For those who enjoy a nice cold beer


Sometimes when I reflect on all the beer I drink, I feel ashamed. 
Then I look into the glass and think about the workers in the brewery and all of their hopes and dreams. If I didn't drink this beer, they might be out of work and their dreams would be shattered. I think, "It is better to drink this beer and let their dreams come true than be selfish and worry about my liver." 
-- Babe Ruth

"I feel sorry for people who don't drink. When they wake up in the morning, that's as good as they're going to feel all day." 
-- Lyndon B. Johnson

"When I read about the evils of drinking, I gave up reading." 
-- Paul Horning

"24 hours in a day, 24 beers in a case. Coincidence?

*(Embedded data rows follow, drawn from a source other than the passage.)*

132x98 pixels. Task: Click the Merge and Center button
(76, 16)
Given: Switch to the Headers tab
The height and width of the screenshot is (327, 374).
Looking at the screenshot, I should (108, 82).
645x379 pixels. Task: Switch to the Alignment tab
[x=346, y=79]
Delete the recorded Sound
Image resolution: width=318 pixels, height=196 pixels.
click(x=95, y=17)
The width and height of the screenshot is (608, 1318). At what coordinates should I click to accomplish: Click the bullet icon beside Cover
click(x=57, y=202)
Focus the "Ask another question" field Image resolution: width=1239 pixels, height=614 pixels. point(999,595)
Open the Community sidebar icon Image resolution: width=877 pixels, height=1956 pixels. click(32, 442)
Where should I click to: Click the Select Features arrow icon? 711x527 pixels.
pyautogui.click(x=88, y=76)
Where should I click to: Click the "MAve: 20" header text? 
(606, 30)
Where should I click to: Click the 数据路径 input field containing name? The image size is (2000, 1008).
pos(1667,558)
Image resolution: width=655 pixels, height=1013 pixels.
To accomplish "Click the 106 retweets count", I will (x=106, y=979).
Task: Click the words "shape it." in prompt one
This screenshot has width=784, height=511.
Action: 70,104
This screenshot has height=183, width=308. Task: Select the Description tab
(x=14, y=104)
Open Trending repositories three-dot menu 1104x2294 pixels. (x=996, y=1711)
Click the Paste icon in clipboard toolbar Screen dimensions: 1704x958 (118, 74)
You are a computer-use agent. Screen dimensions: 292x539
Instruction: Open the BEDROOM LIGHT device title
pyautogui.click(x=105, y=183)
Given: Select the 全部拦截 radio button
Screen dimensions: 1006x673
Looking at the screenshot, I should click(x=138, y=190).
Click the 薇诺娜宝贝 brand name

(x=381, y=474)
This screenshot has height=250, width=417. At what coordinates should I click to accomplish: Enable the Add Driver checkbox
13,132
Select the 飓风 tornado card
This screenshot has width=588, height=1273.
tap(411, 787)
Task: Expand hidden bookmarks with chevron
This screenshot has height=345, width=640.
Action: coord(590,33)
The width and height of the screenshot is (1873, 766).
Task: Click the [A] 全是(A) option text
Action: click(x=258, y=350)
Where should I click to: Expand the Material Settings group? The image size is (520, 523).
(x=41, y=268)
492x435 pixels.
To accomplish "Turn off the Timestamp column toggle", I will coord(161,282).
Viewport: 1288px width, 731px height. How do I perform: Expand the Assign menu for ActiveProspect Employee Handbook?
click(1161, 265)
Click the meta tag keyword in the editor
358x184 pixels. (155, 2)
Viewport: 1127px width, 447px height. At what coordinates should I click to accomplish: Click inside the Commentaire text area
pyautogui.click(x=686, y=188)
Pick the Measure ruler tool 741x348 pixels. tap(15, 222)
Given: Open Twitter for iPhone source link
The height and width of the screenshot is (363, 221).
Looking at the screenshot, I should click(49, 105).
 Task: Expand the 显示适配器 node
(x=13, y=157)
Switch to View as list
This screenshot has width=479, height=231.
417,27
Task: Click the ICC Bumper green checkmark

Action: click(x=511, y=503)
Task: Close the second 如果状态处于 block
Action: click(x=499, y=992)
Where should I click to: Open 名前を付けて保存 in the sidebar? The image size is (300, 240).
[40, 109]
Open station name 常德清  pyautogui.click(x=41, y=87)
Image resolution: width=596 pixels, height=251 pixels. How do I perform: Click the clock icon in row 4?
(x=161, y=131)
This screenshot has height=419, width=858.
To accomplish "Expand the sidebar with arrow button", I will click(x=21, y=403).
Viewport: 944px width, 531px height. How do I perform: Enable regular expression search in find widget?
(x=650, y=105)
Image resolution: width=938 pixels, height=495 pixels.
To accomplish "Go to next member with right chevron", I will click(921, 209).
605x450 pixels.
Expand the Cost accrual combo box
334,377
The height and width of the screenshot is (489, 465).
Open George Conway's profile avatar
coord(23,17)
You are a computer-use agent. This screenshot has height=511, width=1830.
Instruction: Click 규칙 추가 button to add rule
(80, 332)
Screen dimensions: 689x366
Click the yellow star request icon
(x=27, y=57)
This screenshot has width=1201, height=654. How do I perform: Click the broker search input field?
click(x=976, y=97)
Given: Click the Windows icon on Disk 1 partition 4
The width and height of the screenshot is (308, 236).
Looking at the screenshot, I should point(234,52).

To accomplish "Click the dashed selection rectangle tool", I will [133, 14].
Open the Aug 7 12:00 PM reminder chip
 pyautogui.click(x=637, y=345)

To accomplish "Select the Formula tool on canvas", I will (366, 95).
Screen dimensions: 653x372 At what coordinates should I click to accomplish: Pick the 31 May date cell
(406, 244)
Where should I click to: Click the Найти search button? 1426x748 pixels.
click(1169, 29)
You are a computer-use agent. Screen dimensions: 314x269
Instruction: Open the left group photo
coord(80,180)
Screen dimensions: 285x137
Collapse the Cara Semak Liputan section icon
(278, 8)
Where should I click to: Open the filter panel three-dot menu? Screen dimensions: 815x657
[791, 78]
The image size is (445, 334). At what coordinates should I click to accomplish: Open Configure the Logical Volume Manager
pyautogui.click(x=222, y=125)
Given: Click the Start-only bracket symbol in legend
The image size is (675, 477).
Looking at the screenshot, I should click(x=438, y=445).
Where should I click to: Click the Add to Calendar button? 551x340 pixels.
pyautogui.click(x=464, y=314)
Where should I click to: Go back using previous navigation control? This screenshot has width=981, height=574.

I think not." 
-- H. L. Mencken

"When we drink, we get drunk. When we get drunk, we fall asleep. When we fall asleep, we commit no sin When we commit no sin, we go to heaven. 
So, let's all get drunk and go to heaven!" 
-- George Bernard Shaw

"Beer is proof that God loves us and wants us to be happy." 
-- Benjamin Franklin

"Without question, the greatest invention in the history of mankind is beer. 
Oh, I grant you that the wheel was also a fine invention, but the wheel does not go nearly as well with pizza." 
-- Dave Barry

Beer: Helping ugly people have sex since 3000 B.C.! 
-- W. C. Fields

Remember "I" before "E," except in Budweiser. 
-- Professor Irwin Corey

To some it's a six-pack, to me it's a Support Group. Salvation in a can! 
-- Leo Durocher


----------



## Elmer (Apr 4, 2015)

You can't be a real country unless you have a beer and an airline. It helps if you have some kind of a football team, or some nuclear weapons, but at the very least you need a beer.

Frank Zappa


"Alcohol is the anesthesia by which we endure the operation of life." - G.B. Shaw”


----------



## petey_c (Apr 13, 2015)

"I feel sorry for people who don't drink. When they wake up in the morning, that's as good as they're going to feel all day." 
-- Lyndon B. Johnson

I'd heard that one attributed to either Dean Martin or Frank Sinatra, but never LBJ.


----------



## olusteebus (Apr 13, 2015)

You can't drink all day unless you start early.


----------



## Elmer (Apr 13, 2015)

I never drink water because of the disgusting things that fish do in it.

If I had to live my life over, I'd live over a saloon.

It was a woman who drove me to drink, and I never had the courtesy to thank her for it.

-W. C. Fields


----------